L’Ukrainska Pravda, citant une source anonyme au sein des services secrets ukrainiens (le SBU), a signalé que « quatre engins explosifs [avaient] explosé au passage d’un train » sur la ligne Baïkal-Amour (BAM) au niveau du tunnel de Severomouïsk, situé dans le nord-ouest de la république de Bouriatie, dans la nuit du 29 au 30 novembre1.

Le Service de sécurité d’Ukraine n’a pas officiellement confirmé cette opération. En Russie, les médias évoquent un incendie et de la fumée dans le tunnel, sans parler d’explosion ou de sabotage2.

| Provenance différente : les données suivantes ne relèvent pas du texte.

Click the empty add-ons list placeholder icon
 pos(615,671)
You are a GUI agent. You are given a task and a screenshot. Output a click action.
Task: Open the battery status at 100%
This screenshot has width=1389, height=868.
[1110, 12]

  • Les Chemins de fer russes, l’entreprise chargée du réseau ferroviaire, a publié jeudi un communiqué déclarant que « le trafic ferroviaire n'[avait] pas été interrompu, il a été organisé sur un tronçon de contournement avec une légère augmentation du temps de parcours »3.
  • Les données OpenRailwayMap font effectivement apparaître un trajet de contournement dont l’état d’usage est néanmoins inconnu.
  • L’incendie dans le tunnel a vraisemblablement été provoqué par le déclenchement d’explosifs au passage d’un train transportant du carburant. Le tunnel de Severomouïsk est, avec une longueur de 15 kilomètres, le plus long de Russie.

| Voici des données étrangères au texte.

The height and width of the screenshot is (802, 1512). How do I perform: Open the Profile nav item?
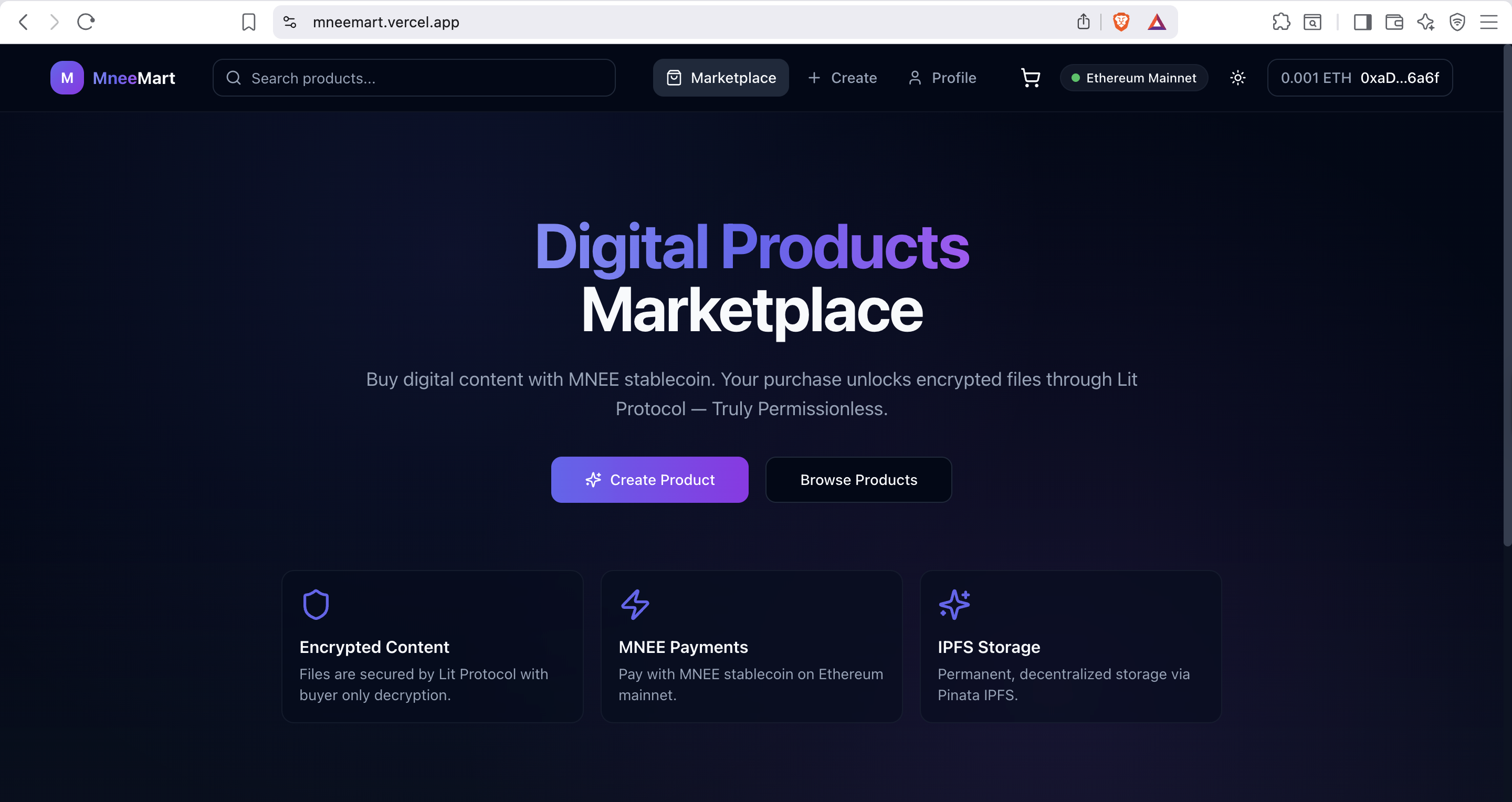(942, 78)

L’objectif d’une telle opération est clair : entraver les capacités de la Russie de s’approvisionner en matériel militaire et munitions (notamment des obus) en provenance de Chine et de Corée du Nord. Selon les services de renseignement sud-coréens, Pyongyang a envoyé à la Russie plus d’un million d’obus depuis août afin de soutenir l’effort de guerre de Moscou en Ukraine4. Des images satellites publiées en octobre révélaient l’arrivée à Tikhoretsk, à une centaine de kilomètres de la frontière ukrainienne, de trains transportant des conteneurs de taille et de couleur identiques à ceux ayant été vus quittant la Corée du Nord.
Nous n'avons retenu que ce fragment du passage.